Andrea Macko, Dishing It Out
I’ve been self-indulgent and saw one of my favourite performers, Joel Plaskett, twice this past week. While you’ve been missing out on some great music, I understand if you’ve not heard of him. While there will always be the Lady Gagas, Celine Dions and Nickelbacks of the world, musicians such as Plaskett represent music’s future — and a potential boon for St. Marys.

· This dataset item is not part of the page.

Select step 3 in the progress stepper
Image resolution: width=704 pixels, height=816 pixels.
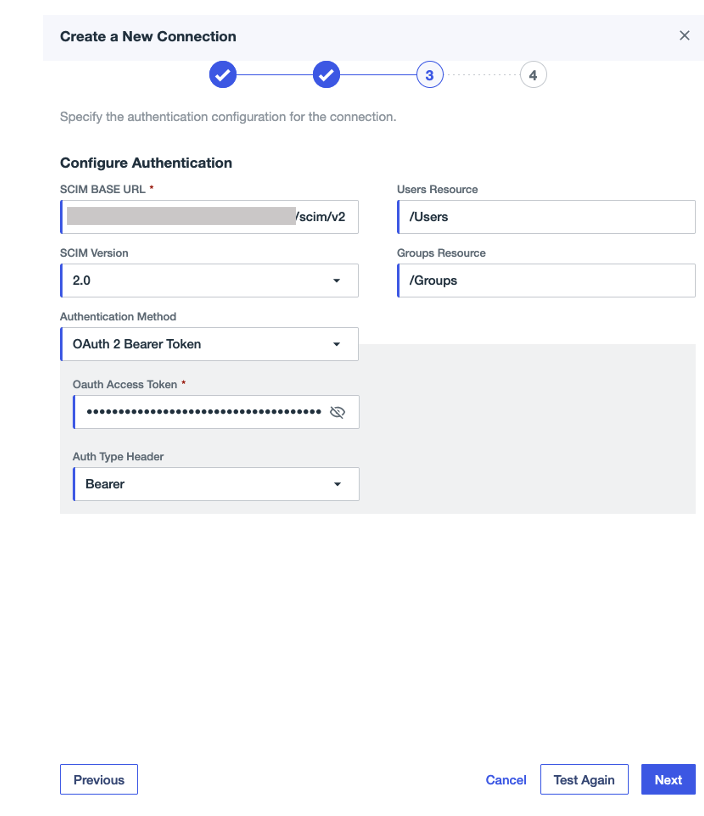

The Internet, as usual, is the game-changer. Radio, with every station playing the same 20 “adult contemporary” songs, and “music television” that focuses more on reality TV than music videos, are becoming irrelevant to the music scene. iTunes and YouTube are leveling the playing field of what people choose to listen to — the musical world is your oyster if you’re willing to spend some time digging. The Internet has also made it easier for artists to get their music out; instead of relying on a record deal for promotion, websites and affordable home recording equipment have blunted the need for a “big break.”
Which brings me to Mr. Plaskett. I discovered his witty, earnest song stylings during the Stone Age of the Internet (the late 1990s) and love him more and more with each album — and every live show and online-exclusive song he’s released. So when I heard that he would be playing Bayfield’s tiny town hall last week, I scrambled for tickets. It was a perfect date night: dinner at the delicious Black Dog pub and a sold-out intimate concert (less than 200 seats). As it turns out, Bayfield has an annual summer concert series, and has drawn renowned acts like Ron Sexsmith, Andy Kim and St. Marys’ own Emm Gryner.

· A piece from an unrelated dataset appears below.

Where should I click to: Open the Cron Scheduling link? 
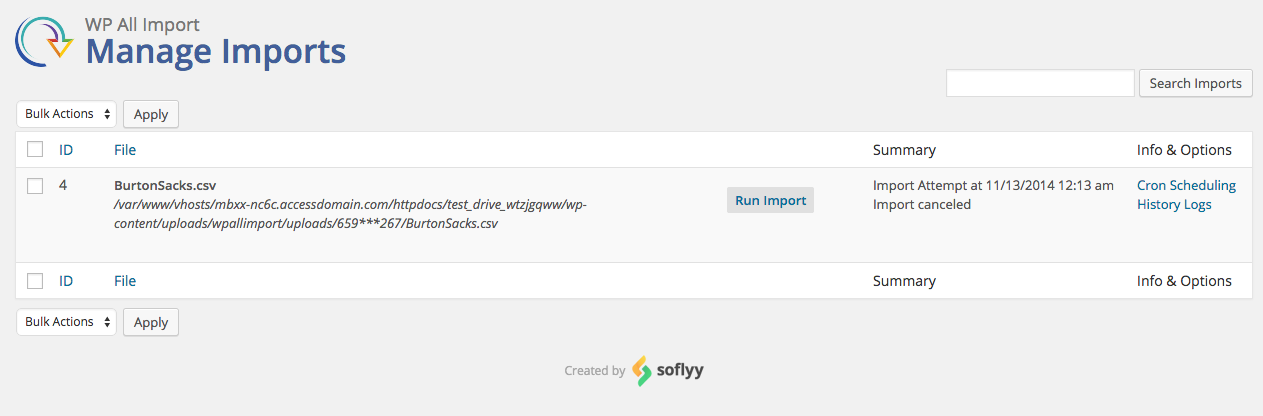tap(1186, 185)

Plaskett’s Bayfield stop coincided with London’s Home County Music and Arts Festival on Saturday night. It was my first time at this “by donation” event, and I was impressed by the mix of people it attracted. During his band’s performance — a completely different show than in Bayfield, to his credit — we were surrounded by people who were unfamiliar with him, but were converted by his engaging act. There were some die-hard fans who knew every word… and familiar faces from Bayfield, too. That’s the thing with many of these lesser-known acts: their fans are a dedicated lot. It’s only fair, for these musicians are just as dedicated to their craft.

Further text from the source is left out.